_EXERCISE DIRECTIONS_
Count the lines in the data below that contain the string "height", treating uppercase and lowercase as different. Reply with the number only.

Data from a pointing dataset:

= = = = = = =

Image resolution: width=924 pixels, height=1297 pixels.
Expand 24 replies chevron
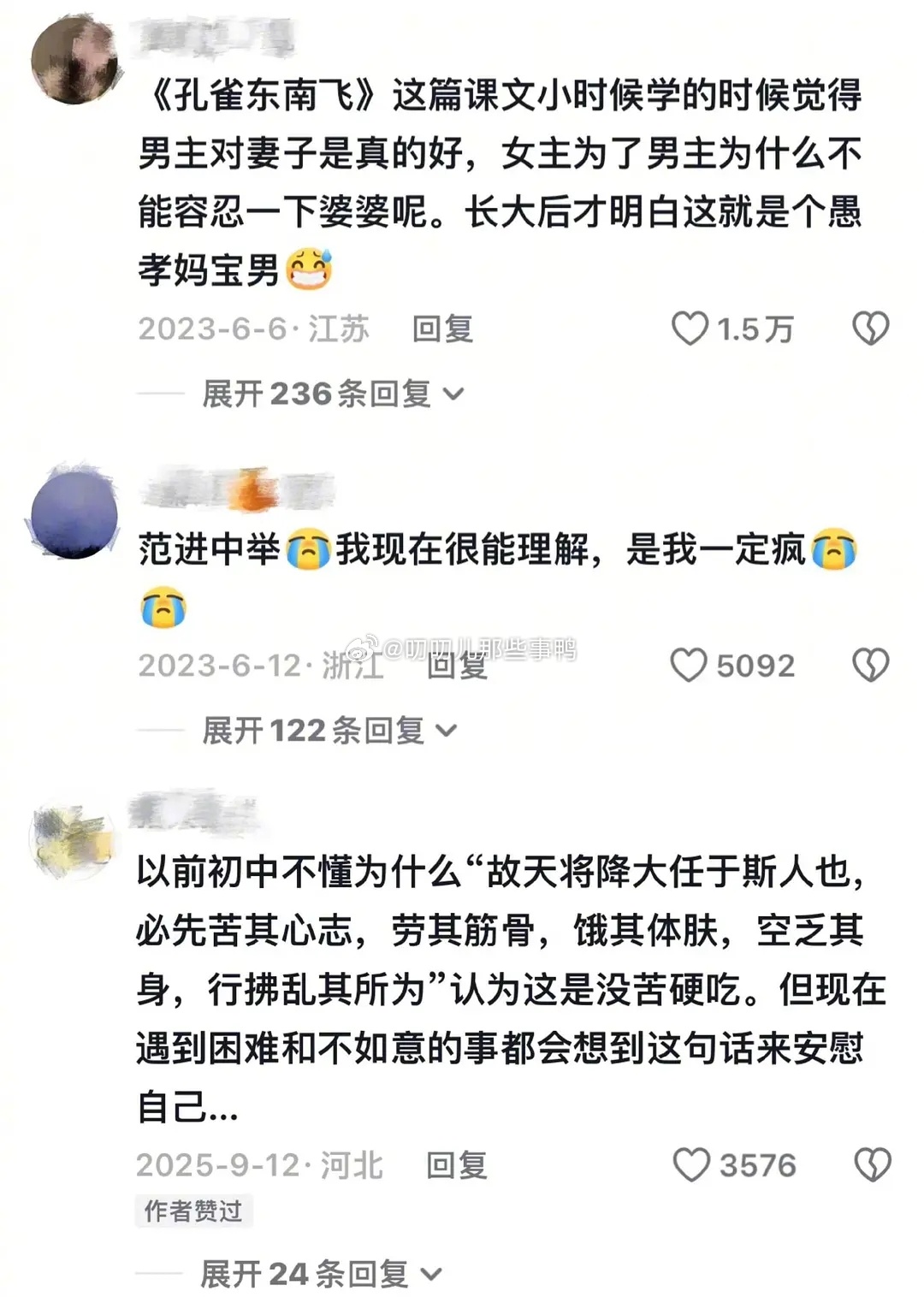coord(431,1274)
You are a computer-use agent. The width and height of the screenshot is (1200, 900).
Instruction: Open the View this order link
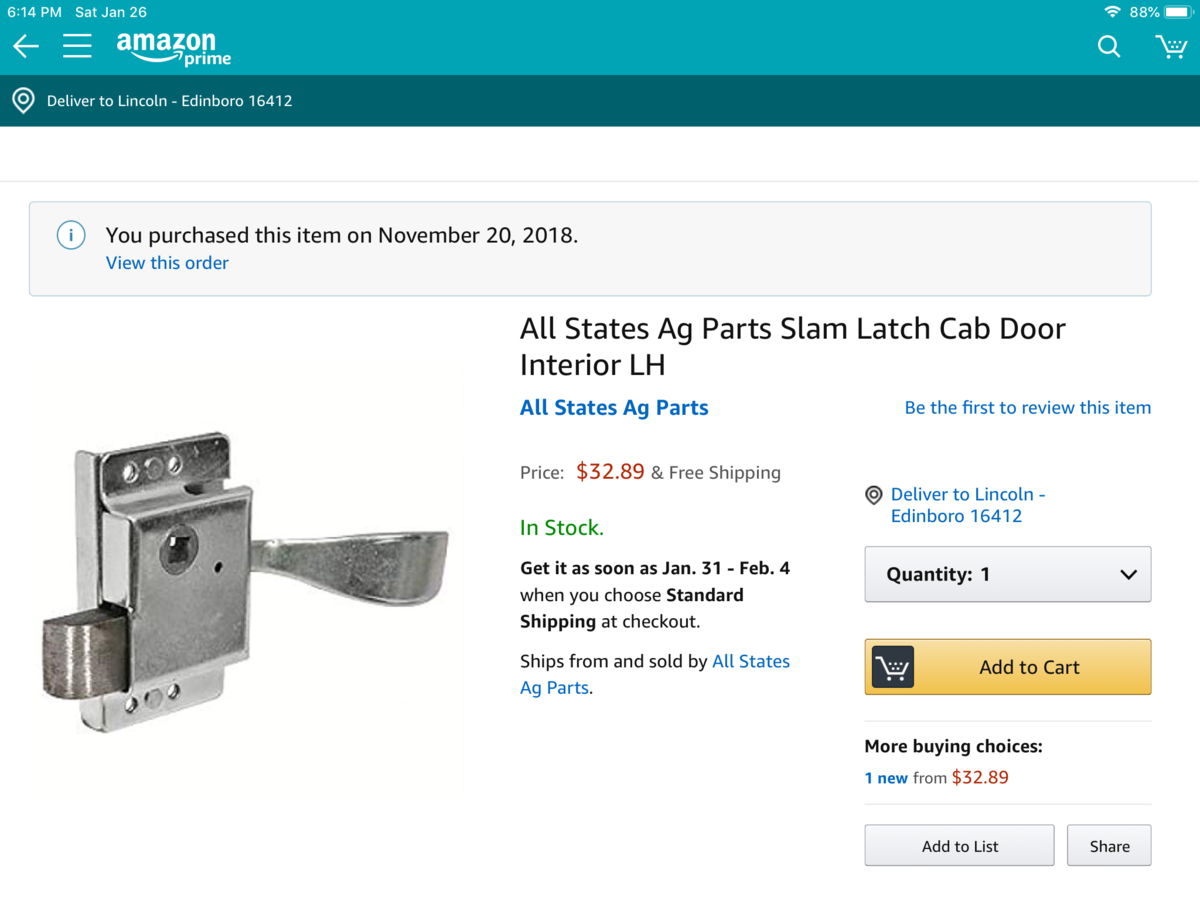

= = = = = = =

_TASK OUTPUT_
2